Zwischen Hoffen und Bangen

Die einst großen jüdischen Gemeinden in Tunesien und Ägypten sind fast verschwunden, die verbliebenen Juden werden meist misstrauisch beäugt. Der Arabische Frühling hat ihre Lage eher noch schwieriger gemacht.

Von Andreas Gorzewski

Die große Synagoge in Tunis ist von weitem als jüdisches Gebetshaus erkennbar. Ein Davidstern schmückt die Fassade. Allerdings kommen immer weniger Gläubige. Von den einst hunderttausend Juden in Tunesien sind nur noch rund 2000 geblieben. Die meisten sind ausgewandert.
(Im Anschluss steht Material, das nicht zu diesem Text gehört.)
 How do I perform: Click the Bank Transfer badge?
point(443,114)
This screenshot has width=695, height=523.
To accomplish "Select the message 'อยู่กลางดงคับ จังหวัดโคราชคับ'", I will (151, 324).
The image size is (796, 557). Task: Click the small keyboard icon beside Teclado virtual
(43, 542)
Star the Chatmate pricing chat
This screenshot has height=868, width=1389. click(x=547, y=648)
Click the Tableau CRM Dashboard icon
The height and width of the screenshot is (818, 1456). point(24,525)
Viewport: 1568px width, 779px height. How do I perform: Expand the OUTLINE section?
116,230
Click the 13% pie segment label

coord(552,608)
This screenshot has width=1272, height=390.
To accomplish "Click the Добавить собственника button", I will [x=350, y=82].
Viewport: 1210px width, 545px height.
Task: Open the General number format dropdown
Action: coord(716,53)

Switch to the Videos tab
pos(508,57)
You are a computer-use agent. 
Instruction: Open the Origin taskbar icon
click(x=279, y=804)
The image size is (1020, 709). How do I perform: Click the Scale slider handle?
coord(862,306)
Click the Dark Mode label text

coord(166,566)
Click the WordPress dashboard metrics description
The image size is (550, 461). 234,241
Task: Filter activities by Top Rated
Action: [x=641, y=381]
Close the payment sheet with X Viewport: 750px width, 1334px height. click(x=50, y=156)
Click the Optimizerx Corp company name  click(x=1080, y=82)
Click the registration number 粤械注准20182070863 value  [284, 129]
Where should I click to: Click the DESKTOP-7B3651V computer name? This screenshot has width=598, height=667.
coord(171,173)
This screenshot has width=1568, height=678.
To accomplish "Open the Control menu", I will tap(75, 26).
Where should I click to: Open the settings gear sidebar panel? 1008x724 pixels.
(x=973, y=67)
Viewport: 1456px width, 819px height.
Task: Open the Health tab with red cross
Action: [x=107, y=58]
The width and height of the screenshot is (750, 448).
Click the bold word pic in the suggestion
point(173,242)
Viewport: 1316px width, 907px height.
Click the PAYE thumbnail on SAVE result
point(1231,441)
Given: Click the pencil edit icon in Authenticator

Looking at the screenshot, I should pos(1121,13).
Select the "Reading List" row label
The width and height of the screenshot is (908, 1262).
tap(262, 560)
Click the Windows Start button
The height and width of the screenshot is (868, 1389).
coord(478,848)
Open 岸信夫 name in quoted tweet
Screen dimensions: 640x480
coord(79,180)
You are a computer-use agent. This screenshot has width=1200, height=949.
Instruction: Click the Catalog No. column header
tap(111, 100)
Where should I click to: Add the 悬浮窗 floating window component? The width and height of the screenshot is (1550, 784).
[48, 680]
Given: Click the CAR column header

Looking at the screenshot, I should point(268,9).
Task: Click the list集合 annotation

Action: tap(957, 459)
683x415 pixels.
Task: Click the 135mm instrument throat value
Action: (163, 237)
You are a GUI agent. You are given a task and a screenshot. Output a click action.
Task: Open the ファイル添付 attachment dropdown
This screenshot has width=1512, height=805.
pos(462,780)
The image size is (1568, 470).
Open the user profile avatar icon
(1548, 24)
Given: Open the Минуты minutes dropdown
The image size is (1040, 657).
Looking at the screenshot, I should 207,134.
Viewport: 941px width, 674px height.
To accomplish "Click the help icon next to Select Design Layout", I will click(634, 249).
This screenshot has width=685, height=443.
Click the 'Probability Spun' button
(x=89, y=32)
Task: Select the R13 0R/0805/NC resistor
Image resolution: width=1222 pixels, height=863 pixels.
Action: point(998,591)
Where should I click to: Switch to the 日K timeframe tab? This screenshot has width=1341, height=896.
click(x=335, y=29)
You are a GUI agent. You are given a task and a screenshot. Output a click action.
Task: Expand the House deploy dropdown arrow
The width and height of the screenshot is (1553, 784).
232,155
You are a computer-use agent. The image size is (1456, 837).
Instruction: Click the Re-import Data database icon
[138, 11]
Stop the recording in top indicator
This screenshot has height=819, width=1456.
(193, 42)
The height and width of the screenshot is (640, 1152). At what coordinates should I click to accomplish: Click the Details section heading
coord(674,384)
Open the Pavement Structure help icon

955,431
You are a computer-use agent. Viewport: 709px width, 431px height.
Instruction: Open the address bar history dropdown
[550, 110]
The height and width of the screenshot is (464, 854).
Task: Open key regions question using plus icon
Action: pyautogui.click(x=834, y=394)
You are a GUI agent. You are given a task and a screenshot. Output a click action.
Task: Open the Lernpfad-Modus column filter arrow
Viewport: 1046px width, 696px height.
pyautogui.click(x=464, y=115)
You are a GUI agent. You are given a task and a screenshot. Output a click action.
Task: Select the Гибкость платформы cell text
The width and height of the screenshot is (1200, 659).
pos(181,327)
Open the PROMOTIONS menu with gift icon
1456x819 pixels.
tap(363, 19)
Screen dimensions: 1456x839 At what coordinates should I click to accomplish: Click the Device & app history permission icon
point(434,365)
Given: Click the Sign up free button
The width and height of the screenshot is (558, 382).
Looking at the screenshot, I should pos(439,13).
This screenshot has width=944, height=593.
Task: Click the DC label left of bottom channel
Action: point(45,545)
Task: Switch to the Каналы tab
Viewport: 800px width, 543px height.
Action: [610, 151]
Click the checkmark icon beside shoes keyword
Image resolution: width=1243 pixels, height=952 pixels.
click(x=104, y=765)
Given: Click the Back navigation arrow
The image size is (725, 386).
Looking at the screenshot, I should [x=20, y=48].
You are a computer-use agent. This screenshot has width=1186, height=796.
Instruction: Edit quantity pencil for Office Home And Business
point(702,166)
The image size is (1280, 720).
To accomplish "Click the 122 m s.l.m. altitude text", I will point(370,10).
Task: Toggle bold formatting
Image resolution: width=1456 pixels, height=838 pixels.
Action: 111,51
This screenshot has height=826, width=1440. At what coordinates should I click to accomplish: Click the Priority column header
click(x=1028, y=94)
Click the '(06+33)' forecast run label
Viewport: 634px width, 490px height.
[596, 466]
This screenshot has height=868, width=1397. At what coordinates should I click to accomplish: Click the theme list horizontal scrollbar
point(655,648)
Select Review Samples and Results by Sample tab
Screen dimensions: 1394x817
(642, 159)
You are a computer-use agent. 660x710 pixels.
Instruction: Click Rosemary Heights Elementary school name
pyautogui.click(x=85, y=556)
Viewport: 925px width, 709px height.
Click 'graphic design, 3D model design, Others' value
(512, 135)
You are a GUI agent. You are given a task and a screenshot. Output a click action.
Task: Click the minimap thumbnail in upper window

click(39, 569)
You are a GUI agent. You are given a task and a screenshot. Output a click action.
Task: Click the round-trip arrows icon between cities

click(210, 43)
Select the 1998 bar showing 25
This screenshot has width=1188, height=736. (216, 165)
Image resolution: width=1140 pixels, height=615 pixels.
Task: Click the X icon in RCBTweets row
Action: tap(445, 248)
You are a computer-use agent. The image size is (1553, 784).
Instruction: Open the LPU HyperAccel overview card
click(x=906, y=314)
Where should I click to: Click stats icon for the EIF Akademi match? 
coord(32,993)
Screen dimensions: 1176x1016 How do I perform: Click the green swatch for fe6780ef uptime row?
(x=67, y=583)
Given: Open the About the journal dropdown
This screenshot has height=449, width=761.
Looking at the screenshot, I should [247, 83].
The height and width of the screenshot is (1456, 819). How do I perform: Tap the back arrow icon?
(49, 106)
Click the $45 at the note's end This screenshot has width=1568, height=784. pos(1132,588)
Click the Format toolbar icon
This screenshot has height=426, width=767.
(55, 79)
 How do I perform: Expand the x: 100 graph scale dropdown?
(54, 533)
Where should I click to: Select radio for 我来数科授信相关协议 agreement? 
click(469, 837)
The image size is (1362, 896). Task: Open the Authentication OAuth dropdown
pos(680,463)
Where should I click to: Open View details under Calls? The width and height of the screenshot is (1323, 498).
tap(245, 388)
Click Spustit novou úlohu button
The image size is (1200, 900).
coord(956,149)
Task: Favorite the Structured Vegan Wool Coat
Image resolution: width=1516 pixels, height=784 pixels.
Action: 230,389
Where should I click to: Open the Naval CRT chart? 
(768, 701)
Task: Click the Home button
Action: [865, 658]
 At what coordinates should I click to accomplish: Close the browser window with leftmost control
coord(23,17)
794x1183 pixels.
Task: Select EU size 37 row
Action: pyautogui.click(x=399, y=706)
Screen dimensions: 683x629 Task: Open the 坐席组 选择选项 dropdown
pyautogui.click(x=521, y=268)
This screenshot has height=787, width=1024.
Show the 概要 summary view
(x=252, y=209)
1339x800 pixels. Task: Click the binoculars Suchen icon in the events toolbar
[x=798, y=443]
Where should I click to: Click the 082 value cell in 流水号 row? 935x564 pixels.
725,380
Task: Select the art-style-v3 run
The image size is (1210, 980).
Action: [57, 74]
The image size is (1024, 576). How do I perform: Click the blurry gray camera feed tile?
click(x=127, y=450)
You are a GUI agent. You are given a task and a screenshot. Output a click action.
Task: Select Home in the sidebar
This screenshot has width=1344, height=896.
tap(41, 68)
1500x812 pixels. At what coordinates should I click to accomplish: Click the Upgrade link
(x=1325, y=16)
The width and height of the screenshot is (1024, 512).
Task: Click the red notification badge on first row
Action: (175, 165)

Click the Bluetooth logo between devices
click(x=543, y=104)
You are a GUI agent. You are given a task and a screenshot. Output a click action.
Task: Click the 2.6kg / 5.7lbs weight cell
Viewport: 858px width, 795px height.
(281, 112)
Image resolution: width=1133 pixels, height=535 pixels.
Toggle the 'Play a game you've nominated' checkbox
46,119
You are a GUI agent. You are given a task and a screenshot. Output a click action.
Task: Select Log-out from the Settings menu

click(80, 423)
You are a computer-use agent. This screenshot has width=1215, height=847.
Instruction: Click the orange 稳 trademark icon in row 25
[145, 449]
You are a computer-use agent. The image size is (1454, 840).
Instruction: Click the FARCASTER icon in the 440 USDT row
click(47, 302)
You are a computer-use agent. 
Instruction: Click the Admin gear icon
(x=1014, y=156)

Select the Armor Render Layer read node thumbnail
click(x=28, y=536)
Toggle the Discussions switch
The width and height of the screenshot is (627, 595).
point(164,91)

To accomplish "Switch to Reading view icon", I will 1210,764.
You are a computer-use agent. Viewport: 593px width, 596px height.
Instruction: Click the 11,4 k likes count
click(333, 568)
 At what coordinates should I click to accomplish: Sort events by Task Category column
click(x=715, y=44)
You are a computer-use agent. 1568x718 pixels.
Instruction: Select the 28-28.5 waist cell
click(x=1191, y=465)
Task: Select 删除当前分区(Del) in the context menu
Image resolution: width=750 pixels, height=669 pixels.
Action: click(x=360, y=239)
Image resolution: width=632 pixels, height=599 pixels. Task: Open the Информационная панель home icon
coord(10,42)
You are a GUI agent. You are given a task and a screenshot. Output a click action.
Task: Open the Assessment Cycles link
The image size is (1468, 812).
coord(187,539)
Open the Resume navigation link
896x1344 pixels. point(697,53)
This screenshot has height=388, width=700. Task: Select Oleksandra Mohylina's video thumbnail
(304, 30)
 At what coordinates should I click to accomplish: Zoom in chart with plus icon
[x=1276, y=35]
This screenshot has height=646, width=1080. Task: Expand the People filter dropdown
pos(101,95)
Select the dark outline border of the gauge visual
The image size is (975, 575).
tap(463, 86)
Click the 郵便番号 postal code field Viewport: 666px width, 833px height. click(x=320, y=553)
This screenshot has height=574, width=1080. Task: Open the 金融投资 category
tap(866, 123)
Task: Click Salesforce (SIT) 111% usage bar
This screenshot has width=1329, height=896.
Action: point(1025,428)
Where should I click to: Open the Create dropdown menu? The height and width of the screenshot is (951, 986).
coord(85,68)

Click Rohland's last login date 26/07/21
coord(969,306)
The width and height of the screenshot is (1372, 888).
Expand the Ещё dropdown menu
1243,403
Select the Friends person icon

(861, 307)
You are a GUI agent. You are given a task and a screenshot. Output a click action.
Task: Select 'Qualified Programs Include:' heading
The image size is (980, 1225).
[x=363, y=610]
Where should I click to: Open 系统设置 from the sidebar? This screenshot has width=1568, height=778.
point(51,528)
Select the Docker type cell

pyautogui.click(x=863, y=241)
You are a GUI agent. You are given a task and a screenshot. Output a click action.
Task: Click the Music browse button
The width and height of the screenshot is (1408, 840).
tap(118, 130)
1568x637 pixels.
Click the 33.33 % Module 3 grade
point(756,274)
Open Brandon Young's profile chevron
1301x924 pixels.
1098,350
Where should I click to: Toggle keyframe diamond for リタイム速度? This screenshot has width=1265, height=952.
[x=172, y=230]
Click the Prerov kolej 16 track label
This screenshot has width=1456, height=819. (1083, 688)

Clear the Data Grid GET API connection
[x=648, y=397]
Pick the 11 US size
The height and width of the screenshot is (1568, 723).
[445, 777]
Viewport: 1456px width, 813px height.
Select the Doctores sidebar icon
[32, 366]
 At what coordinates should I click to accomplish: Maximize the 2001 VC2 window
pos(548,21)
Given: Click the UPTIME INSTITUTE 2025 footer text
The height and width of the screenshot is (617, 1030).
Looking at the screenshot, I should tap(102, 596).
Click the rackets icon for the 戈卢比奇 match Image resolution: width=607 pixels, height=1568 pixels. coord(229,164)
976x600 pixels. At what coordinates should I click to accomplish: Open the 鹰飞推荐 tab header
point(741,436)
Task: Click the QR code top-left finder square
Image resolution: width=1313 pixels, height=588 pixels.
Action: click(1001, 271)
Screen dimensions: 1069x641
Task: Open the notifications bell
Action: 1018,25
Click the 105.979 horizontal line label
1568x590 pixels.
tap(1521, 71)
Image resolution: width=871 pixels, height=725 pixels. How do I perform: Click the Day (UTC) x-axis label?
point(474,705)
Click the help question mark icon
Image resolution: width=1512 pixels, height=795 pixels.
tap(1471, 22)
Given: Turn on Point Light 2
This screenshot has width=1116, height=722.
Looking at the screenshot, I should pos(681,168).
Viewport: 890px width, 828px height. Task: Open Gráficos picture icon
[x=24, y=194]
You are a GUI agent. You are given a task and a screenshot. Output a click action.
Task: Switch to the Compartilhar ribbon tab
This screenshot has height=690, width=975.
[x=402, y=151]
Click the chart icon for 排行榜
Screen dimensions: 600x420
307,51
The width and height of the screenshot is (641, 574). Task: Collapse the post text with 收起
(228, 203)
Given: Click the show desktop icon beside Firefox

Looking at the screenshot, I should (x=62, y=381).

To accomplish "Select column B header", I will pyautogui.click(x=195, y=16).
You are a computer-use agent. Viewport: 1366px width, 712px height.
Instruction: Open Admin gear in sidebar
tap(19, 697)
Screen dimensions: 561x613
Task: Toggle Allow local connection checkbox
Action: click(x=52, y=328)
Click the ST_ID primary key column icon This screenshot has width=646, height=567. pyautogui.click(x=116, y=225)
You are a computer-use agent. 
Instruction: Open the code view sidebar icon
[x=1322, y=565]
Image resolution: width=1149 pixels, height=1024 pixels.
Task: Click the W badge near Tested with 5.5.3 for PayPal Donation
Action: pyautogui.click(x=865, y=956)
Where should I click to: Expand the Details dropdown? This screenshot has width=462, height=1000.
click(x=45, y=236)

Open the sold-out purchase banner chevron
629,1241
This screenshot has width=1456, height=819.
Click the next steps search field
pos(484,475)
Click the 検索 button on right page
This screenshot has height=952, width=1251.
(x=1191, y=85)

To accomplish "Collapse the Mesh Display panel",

Der jüdischen Gemeinde in Ägypten geht es noch schlechter, sie ist fast verschwunden. Die Wahlsiege der Islamisten in den beiden Ländern wecken Sorgen, dass die jüdische Geschichte dort zu Ende gehen könnte.

Einst gab es überall im Nahen Osten und in Nordafrika blühende jüdische Gemeinschaften. Nach der Gründung des Staates Israel 1948 und den folgenden israelisch-arabischen Kriegen wurden die Juden im Orient jedoch als Feinde gesehen. Hunderttausende wanderten nach Israel, Europa oder in die USA aus.

Am Nil leben Juden seit der Zeit der Pharaonen. Vor dem Zweiten Weltkrieg waren es rund 80.000. Heute leben in Kairo und Alexandria nur noch knapp hundert Juden.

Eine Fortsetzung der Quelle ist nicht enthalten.